Market Expectations for Fed Rate Hike Heating Up, Dollar Rises, Yen Under Pressure

On Monday, June 8, global stocks witnessed a collective slump in the tech sector, while currency markets remained relatively stable. The US dollar reached a two-month high, fueled by a strong US employment report, prompting traders to increase bets on the Federal Reserve (Fed) raising interest rates this year. On the other hand, the Japanese yen fell back into the intervention danger zone.

The dollar held onto its strong gains following the release of the non-farm payroll report, which showed a much larger-than-expected increase of 172,000 jobs in May.

The euro fell to a two-month low of $1.1517 against the dollar, while the pound dropped to a three-week low of $1.3331. The Australian and New Zealand dollars also slid to their lowest levels in two months.

Additionally, the price of gold dropped by about 5% from around $4,520 on June 1 to about $4,295 on June 8.

Jonas Goltermann, Chief Market Economist at Capital Economics, stated that the US non-farm payroll report depicted a strong labor market despite ongoing impacts on energy prices.

He indicated that the Fed is expected to raise interest rates twice later this year by 0.25 percentage points each time to address energy supply shocks and the strong performance of the US labor market.

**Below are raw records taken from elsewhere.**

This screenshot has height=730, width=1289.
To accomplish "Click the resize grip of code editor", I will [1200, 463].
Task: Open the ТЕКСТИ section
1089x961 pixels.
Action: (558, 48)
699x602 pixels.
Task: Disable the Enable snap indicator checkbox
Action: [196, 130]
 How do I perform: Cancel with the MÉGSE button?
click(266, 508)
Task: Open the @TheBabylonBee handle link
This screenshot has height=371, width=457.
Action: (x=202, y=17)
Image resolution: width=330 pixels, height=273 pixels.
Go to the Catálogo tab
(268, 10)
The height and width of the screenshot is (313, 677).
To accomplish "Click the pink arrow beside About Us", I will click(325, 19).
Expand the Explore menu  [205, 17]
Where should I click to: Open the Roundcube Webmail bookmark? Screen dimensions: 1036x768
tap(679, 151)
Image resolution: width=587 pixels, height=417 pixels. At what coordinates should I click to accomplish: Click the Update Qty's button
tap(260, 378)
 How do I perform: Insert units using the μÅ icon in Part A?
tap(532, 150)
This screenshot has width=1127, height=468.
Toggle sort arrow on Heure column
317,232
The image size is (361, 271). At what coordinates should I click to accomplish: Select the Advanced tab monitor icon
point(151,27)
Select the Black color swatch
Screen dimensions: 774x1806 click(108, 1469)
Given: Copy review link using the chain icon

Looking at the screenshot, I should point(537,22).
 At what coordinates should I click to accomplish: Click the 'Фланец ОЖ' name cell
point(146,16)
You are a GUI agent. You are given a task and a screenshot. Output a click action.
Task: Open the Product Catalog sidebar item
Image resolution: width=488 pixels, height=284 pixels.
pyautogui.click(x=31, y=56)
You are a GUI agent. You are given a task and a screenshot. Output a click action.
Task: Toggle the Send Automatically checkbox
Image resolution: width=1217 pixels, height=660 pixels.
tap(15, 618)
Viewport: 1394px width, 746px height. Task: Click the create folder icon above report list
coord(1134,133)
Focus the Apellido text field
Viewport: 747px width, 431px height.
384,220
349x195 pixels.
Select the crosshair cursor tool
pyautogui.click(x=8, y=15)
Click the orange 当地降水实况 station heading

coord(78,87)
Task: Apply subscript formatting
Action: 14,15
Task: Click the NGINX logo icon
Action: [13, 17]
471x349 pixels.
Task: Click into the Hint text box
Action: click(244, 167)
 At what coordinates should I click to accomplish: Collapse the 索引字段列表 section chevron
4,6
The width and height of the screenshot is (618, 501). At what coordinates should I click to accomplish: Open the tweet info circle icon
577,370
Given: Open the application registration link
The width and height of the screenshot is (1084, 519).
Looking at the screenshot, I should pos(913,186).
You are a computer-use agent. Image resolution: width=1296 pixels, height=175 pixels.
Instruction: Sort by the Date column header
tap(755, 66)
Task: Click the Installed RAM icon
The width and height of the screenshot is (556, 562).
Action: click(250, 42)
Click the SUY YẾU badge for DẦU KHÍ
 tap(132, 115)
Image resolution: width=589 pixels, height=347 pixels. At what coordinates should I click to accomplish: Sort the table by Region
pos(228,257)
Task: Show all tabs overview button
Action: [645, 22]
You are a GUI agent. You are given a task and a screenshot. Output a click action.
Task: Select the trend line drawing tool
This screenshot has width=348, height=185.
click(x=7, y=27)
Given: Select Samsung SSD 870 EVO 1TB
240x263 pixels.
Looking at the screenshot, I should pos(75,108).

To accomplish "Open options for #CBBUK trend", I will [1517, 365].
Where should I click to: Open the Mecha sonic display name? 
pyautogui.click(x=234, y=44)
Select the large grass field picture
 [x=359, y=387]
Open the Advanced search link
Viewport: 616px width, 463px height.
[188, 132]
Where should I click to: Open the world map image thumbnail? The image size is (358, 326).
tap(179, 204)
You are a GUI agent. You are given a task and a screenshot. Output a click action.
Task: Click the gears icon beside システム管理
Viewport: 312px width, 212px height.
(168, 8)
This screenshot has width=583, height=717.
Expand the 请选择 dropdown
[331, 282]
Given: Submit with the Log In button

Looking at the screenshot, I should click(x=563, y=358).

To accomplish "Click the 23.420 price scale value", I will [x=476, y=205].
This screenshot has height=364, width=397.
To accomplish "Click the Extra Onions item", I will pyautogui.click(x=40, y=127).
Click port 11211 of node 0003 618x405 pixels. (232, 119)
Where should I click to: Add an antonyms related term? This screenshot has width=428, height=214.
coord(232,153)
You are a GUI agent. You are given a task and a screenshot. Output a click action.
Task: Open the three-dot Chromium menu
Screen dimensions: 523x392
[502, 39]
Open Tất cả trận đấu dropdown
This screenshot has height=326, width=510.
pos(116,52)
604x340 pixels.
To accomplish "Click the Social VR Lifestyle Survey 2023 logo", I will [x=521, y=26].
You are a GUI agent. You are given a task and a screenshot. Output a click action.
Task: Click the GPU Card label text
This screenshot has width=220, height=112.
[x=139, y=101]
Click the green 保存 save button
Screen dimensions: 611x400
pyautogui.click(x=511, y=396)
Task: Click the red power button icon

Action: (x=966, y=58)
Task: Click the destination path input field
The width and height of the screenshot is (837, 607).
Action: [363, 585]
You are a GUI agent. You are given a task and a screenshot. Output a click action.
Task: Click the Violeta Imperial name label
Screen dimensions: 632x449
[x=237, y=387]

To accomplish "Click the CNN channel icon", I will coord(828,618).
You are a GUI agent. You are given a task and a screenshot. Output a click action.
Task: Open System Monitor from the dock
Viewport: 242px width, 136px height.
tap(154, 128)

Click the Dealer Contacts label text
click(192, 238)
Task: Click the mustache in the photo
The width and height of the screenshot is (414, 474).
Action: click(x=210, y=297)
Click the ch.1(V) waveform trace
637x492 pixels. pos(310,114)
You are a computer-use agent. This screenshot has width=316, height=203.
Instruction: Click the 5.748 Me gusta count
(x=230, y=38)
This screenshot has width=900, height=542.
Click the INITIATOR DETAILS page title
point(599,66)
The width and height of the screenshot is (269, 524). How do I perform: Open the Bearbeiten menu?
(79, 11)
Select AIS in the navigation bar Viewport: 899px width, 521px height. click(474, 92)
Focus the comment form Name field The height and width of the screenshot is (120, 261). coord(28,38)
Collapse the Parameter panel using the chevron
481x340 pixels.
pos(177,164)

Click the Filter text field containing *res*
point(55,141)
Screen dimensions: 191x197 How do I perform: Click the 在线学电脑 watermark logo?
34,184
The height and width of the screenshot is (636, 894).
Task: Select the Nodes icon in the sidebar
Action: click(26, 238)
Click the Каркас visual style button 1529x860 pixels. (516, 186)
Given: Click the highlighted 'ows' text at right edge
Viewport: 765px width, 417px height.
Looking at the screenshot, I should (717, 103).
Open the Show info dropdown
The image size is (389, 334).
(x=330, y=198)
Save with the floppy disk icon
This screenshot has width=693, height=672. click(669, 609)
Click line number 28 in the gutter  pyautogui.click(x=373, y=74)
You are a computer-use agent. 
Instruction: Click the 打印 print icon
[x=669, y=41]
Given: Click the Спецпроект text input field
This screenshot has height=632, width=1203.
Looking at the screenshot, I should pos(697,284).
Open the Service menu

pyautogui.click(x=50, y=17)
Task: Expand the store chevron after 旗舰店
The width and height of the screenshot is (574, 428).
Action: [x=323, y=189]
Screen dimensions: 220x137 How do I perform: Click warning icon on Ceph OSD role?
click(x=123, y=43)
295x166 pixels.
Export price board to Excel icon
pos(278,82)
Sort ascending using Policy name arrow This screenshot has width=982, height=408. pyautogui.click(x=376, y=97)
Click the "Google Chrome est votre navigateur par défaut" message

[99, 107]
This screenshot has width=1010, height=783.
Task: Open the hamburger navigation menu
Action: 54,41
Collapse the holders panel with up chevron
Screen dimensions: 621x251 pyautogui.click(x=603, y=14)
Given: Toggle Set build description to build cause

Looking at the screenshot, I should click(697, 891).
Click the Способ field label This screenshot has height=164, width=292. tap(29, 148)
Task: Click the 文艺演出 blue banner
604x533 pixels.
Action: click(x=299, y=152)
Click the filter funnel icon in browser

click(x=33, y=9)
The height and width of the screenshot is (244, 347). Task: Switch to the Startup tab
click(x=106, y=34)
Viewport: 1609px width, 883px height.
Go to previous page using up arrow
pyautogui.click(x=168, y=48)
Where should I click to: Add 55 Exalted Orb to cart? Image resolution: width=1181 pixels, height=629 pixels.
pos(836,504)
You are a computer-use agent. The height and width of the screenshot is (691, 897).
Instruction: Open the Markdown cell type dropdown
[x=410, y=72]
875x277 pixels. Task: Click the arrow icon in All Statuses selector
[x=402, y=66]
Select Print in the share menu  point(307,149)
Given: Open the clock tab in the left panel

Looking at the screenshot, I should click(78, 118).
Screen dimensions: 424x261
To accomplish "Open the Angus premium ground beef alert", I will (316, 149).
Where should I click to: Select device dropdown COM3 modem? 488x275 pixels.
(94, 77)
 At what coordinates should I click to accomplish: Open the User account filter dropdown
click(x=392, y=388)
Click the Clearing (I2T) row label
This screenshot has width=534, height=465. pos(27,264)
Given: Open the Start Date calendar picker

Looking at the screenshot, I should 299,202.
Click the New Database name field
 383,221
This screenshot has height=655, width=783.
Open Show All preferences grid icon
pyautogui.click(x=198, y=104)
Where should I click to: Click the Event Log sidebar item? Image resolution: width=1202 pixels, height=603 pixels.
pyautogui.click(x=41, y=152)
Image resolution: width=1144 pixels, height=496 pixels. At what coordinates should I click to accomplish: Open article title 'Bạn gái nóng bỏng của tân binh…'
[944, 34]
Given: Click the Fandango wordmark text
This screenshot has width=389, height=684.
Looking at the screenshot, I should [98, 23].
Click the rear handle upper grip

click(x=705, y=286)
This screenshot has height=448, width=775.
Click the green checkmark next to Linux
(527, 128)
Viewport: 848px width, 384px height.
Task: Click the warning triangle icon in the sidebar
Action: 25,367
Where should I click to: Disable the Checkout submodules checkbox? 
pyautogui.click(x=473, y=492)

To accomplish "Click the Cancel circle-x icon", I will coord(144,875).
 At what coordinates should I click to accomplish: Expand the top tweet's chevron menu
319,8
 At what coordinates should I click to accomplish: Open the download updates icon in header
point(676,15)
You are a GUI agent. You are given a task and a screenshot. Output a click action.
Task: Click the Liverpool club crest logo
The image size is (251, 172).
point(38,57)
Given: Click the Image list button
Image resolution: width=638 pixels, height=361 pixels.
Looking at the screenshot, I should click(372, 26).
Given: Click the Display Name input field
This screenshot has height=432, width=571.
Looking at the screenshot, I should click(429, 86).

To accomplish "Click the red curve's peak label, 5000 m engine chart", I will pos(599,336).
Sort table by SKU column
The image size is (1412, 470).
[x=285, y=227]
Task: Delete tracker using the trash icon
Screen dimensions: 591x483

Prior to the release of the US non-farm payroll report, many traders had been increasing their bets on a Fed rate hike, citing concerns that global energy crises stemming from Iranian conflicts could exacerbate inflation.

The FedWatch tool from the Chicago Mercantile Exchange (CME) showed that the market currently expects a likelihood of over 70% for a rate hike by December, a significant rise from 45% probability a week earlier.

The strength of the dollar put increased pressure on the yen, with the USD/JPY rate rising to 160.33 at one point. The Japanese government had intervened in the market over a month ago with 11.7 trillion yen (about $730 billion) to push the yen down to a low of 160.725 in July 2024. However, the gains from that intervention have now been completely reversed.

Sources told Reuters that the Bank of Japan is expected to raise rates this month unless a sharp escalation of Middle East conflicts disrupts the markets, given the rise in fuel costs due to energy shocks, putting additional economic pressure on Japan as a whole.

An analyst informed Reuters that as the market has already mostly digested the Bank of Japan’s rate hike strategy, the yen is currently in a dilemma. The market will closely monitor whether the Bank of Japan signals a “faster-than-expected rate hike pace.”

In the cryptocurrency realm, Bitcoin dropped from around $73,661 to about $59,348 between June 1 and June 5, hitting its lowest point since October 2024, before slowly recovering starting June 6. As of 4 p.m. on June 8, the price of Bitcoin was around $63,166.

Moreover, as of 4 p.m. on June 8, the current price of Ether was $1,674, having previously dropped to its lowest point in 14 months in the previous week.

Market analysis suggests that the frenzy around AI stocks and the imminent IPOs of notable new companies like SpaceX have led investors to shift massive amounts of funds from cryptocurrencies to the stock market, ultimately causing a collapse in cryptocurrency prices.

However, the recent dip in tech stocks has shown signs of a resurgence in cryptocurrency prices.